読書日記

いろいろな本のレビュー

ヘヴン 川上未映子 講談社文庫

2023-06-22 14:27:56 | Weblog
 川上未映子は今や日本を代表する作家だといえる。2021年の『夏物語』(文藝春秋)、2023年の『黄色い家』(中央公論新社)は長編ながら一気に読ませる面白さをもっている。それは『夏物語』のように大阪の京橋をモデルにした下町感覚が文章に投影されているからだろうと勝手に推測している。今回の『ヘヴン』は2022年英国「ブッカー賞」ノミネート作品で、受賞はならなかったが、2012年の初版時に芸術選奨文部科学大臣新人賞と紫式部文学賞のダブル受賞を果たしている。扱っているテーマは「いじめ」の問題だ。

 いじめは人間以外の動物にもまま見られる現象で、ニワトリや犬の仲間が有名だ。オオカミなどは階級社会を形成していて上下関係が厳しく規定されている。下層の個体は「アンダードッグ」と言われ、いじめの対象になる。これを抜け出すのは容易ではなく、何年間か耐えて次のが来てやっと抜け出せる。アフリカのサバンナに生息する野生の犬・リカオンやハイエナもメスをリーダーとして階層社会を形成して生活しており、下層の個体に対するいじめは存在する。ひどい場合にはこれを殺して食べてしまう例も報告されている。

 これらの野生の動物を見ると、「いじめ」ることは本能的にインプットされており、それをしてはいけないという風には思っていない。彼らにはいじめに対する善悪の判断はないということだ。厳しい生存競争を生き抜くためには必要なものという位置づけなのだろう。しかし人間社会ではこれを善悪の問題としてとらえて議論することが求められる。曰く、いじめはあってはならないと。しかし、いじめはなかなかなくならない。野生動物と同様に。この難しい問題を扱ったのが、本書である。
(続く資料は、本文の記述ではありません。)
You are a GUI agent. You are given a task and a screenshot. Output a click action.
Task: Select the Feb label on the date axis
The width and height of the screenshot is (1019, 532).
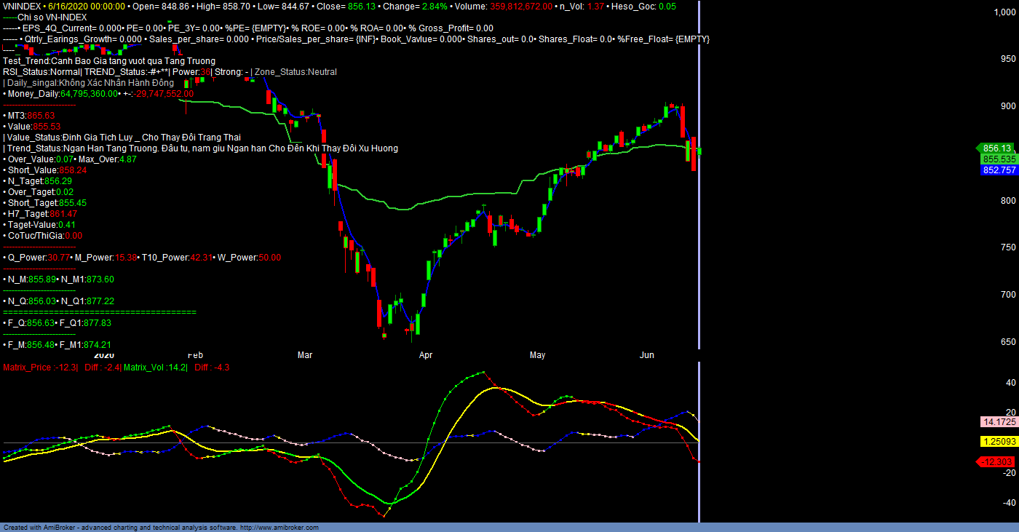coord(195,355)
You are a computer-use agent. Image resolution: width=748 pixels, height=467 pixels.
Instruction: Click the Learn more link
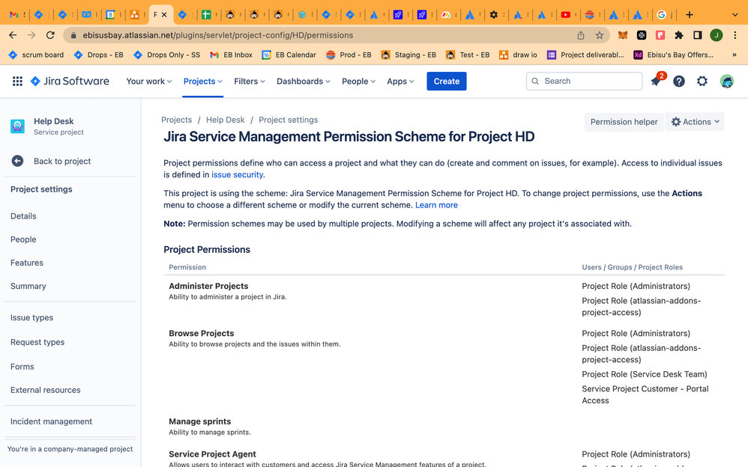[x=436, y=205]
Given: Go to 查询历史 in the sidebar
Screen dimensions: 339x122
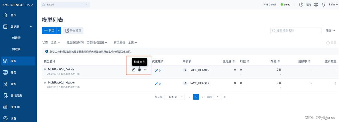Looking at the screenshot, I should (x=16, y=95).
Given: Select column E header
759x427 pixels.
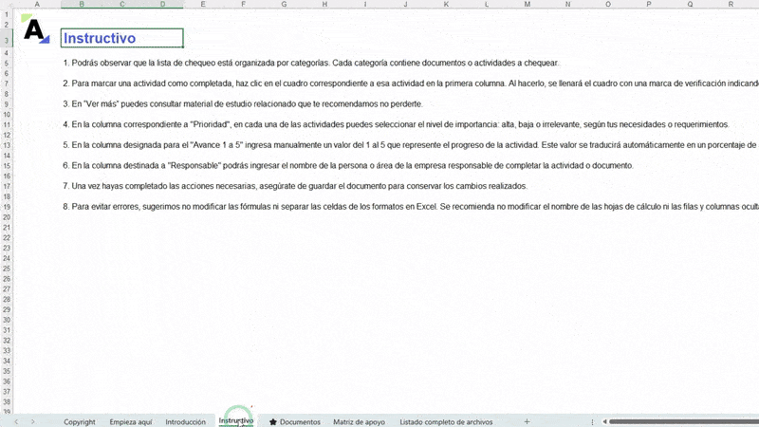Looking at the screenshot, I should click(202, 5).
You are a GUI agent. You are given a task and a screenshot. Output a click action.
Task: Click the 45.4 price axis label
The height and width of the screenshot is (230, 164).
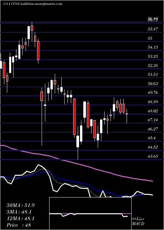click(x=152, y=138)
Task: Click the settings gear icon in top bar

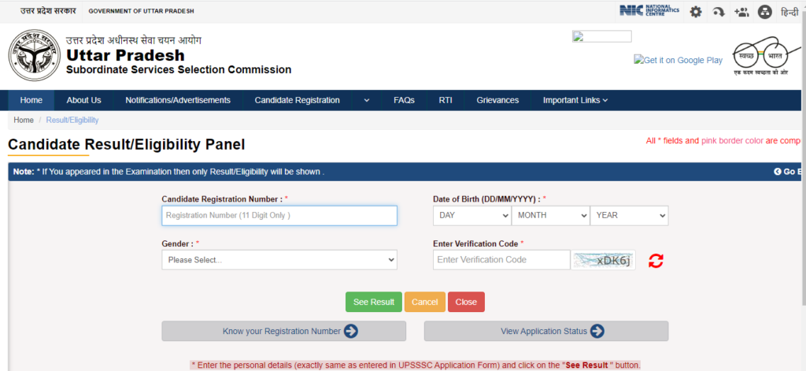Action: point(696,12)
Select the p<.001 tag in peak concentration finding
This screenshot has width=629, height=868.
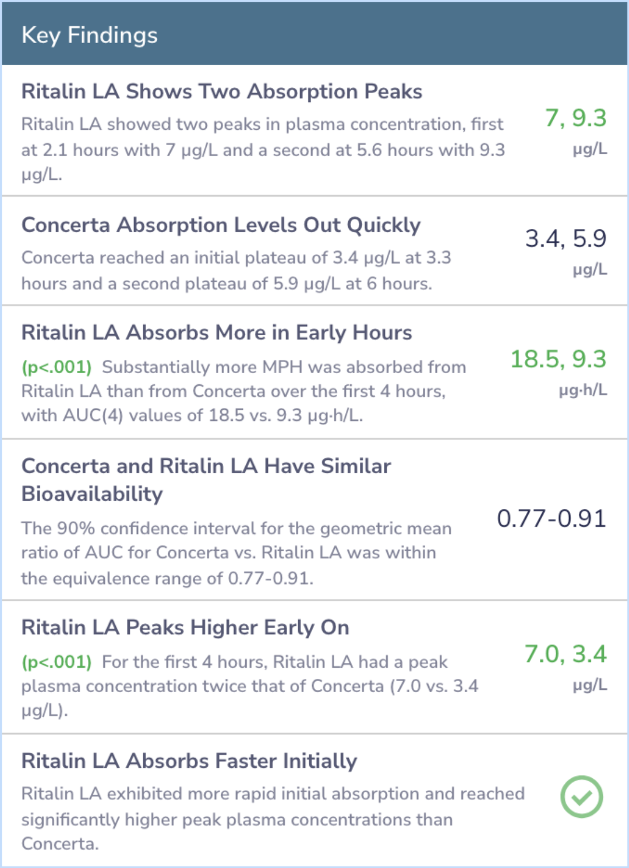point(56,662)
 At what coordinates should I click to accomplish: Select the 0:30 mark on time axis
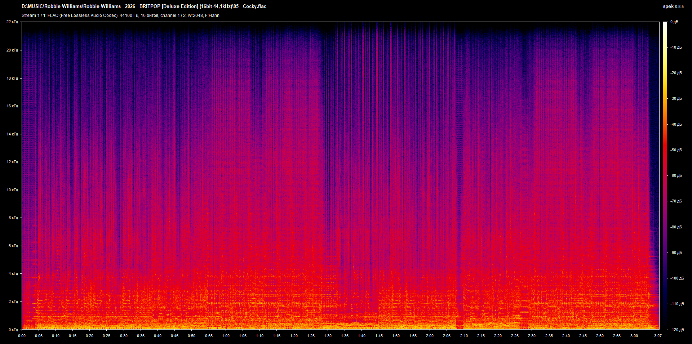(124, 336)
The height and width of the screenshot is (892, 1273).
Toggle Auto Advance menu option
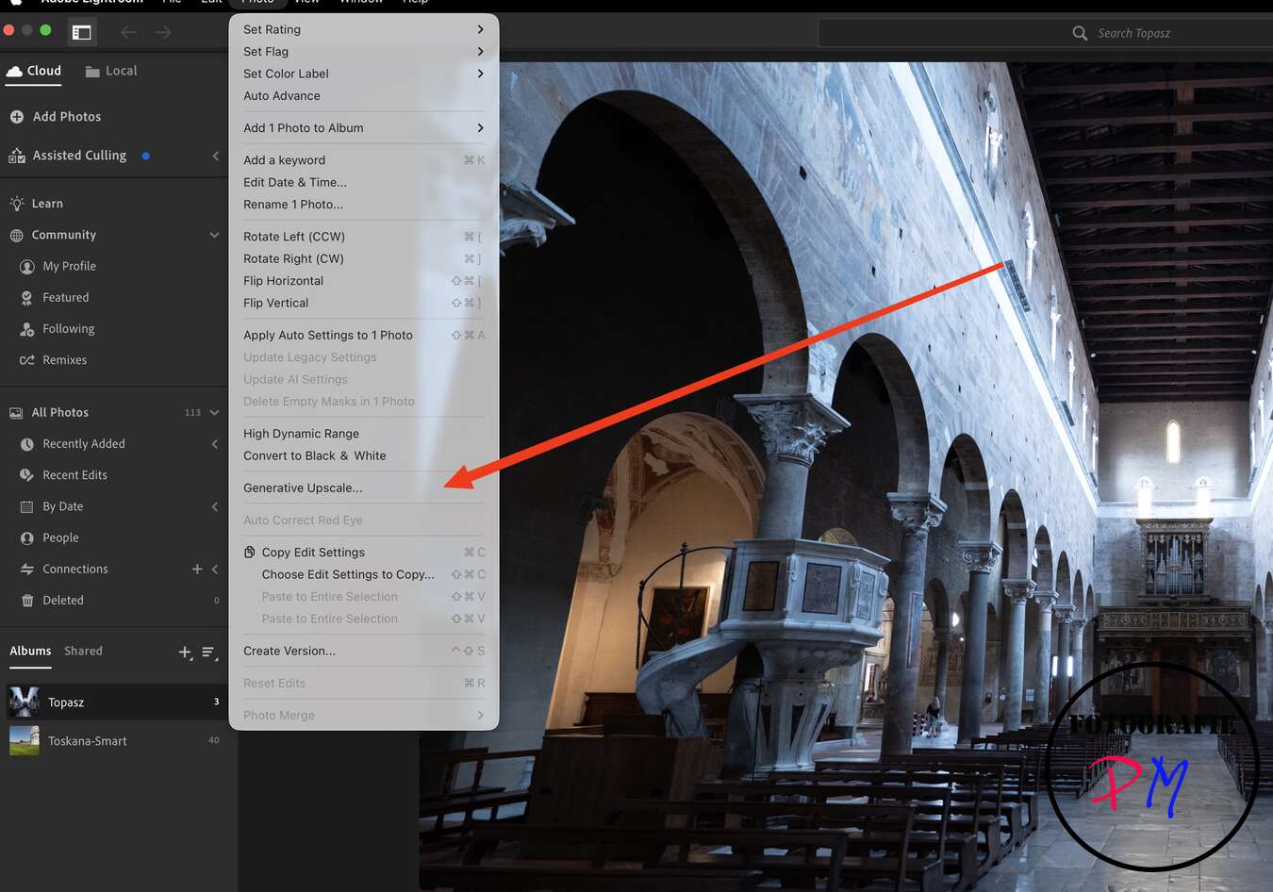point(282,96)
 主人公の「僕」は中学生でいじめを受けている、同級生の女子生徒「コジマ」も同様にいじめられている。なぜいじめられるのか、身体的には「僕」は斜視であること、「コジマ」は汚い服装であることがあげられる。このように他と違う外見は異端として攻撃を受けやすいことは理解できる。その中で二人はいじめられることを通して心を通じ合っていくことが本書の核心部分である。ここに救いがあるという作り方をしている。二人は学校に被害を訴えることはしていない。いじめのボスは二ノ宮という男子生徒で、理不尽な所業を子分と繰り返すが、その語り口は子供のそれでなくて大人のものだ。ある時「僕」は二ノ宮の子分の「百瀬」という男子生徒に、どうしてこのようなことをするのかと聞く。すると百瀬は「別に深い意味はない」と答える。この場面を読んでいて、『カラマーゾフの兄弟』の「大審問官」の場面を思い出した。イワンとアリョーシャのキリスト教をめぐる対話の場面である。ここに作者のいじめに対する考察が集約されている。

 「僕」と「コジマ」は最後に二ノ宮から雨降る公園で、セックスしろと脅されるが、この時の「コジマ」の対応が鬼気迫るもので、まさにキリストの降臨という感じだ。これで二ノ宮は気圧されて逃げていく。二人はその後学校に報告し、「僕」は斜視の手術を受ける決心をする。これでいじめがなくなるかどうかはわからない。しかしやらないよりはましかも知れない。野生動物のように善悪の判断なしに攻撃して来る者に対しては、こちらも遠慮せずやり返すというのが基本で、毅然として対応することが必要だ。「動物的攻撃には動物的反撃を」これが案外生き抜く術になるかも知れない。